Fondamentale è la visione olistica dell’approccio palliativo, che la direttrice definisce multidisciplinare e multidimensionale.
“Medici, infermieri, psicologi, fisioterapisti, assistenti sociali, operatori socio-sanitari e assistenti spirituali lavorano insieme. Ognuno mette a disposizione le proprie competenze per aiutare il paziente – sottolinea –. L’obiettivo non è solo trattare i sintomi fisici, ma offrire anche supporto psicologico, sociale e spirituale. Nessuno deve sentirsi solo. Fondamentale è anche il lavoro in rete. Gli hospice si occupano dei casi più complessi, quando è necessaria un’assistenza continua. Ma i pazienti possono essere seguiti anche a domicilio, grazie ad associazioni convenzionate.
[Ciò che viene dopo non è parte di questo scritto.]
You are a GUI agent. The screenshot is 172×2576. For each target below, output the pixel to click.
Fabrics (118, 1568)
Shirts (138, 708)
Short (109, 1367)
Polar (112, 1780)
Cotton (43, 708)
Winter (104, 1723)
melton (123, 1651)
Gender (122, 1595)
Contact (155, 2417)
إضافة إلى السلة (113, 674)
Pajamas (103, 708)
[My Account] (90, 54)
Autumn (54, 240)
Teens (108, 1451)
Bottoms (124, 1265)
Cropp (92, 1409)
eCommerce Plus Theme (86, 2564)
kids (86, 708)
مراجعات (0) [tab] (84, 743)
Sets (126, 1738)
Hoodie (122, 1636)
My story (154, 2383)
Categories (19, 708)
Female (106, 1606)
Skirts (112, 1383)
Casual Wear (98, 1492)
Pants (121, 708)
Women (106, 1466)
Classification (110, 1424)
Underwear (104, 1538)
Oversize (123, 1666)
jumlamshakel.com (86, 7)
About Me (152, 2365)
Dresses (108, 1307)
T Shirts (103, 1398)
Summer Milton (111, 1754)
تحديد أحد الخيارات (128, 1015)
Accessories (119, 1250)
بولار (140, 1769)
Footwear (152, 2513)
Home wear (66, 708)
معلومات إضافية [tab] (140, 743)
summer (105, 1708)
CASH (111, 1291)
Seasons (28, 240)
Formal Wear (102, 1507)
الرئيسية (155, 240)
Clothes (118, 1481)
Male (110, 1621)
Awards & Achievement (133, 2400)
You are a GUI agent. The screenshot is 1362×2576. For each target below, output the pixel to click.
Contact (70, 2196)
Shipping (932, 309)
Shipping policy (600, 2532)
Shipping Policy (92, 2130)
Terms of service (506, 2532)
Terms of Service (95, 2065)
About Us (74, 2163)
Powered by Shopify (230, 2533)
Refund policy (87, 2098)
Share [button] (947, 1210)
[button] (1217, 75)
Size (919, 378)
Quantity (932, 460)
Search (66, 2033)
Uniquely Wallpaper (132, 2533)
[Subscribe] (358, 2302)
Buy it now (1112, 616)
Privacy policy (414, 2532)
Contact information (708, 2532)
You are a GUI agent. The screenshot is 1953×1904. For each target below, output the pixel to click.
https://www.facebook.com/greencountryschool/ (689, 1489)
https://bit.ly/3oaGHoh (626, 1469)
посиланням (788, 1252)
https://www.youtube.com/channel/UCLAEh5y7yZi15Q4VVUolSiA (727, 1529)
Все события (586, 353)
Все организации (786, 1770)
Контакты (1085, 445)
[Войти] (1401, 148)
Esistono inoltre ambulatori di terapia del dolore e cure palliative. E persino nei reparti per acuti, quando serve, si possono attivare percorsi di assistenza palliativa”.
A tutela della dignità e dell’autodeterminazione dei pazienti, Battaglia richiama anche un’altra legge fondamentale: la n. 219 del 2017.
“Questa legge – chiarisce – introduce due strumenti fondamentali: le Disposizioni Anticipate di Trattamento (DAT) e la Pianificazione Condivisa delle Cure (PCC). Le DAT permettono al cittadino di esprimere in anticipo le proprie volontà sulle cure. Sono utili nel caso in cui, un giorno, non fosse più in grado di decidere per sé. La Pianificazione Condivisa delle Cure, invece, è un percorso. Coinvolge il paziente, la famiglia e il medico. Insieme costruiscono un’alleanza terapeutica. Da questo lavoro nasce il PAI, il Piano Assistenziale Individualizzato. È un progetto di cura su misura, modellato sui reali bisogni della persona”.
La Legge 219/2017 riguarda, infatti, il consenso informato e le Disposizioni Anticipate di Trattamento (DAT). Stabilisce che ogni cittadino maggiorenne e capace di intendere e volere può redigere un documento, depositato presso il proprio Comune, in cui indica le terapie che accetta o rifiuta nel caso in cui non possa più esprimere il proprio consenso. Introduce anche la Pianificazione Condivisa delle Cure, un processo dialogico tra medico, paziente e familiari per stabilire il percorso assistenziale più rispettoso della volontà e della dignità della persona.
“Cure palliative – conclude Battaglia – significa protezione, custodia. Viene dal latino pallium, il mantello che riparava dal freddo. E come un mantello, la medicina palliativa si prende cura con delicatezza, senza mai abbandonare. Per questo servono campagne di sensibilizzazione, per far conoscere le DAT, la pianificazione delle cure, per prevenire l’accanimento terapeutico e per restituire umanità al fine vita”.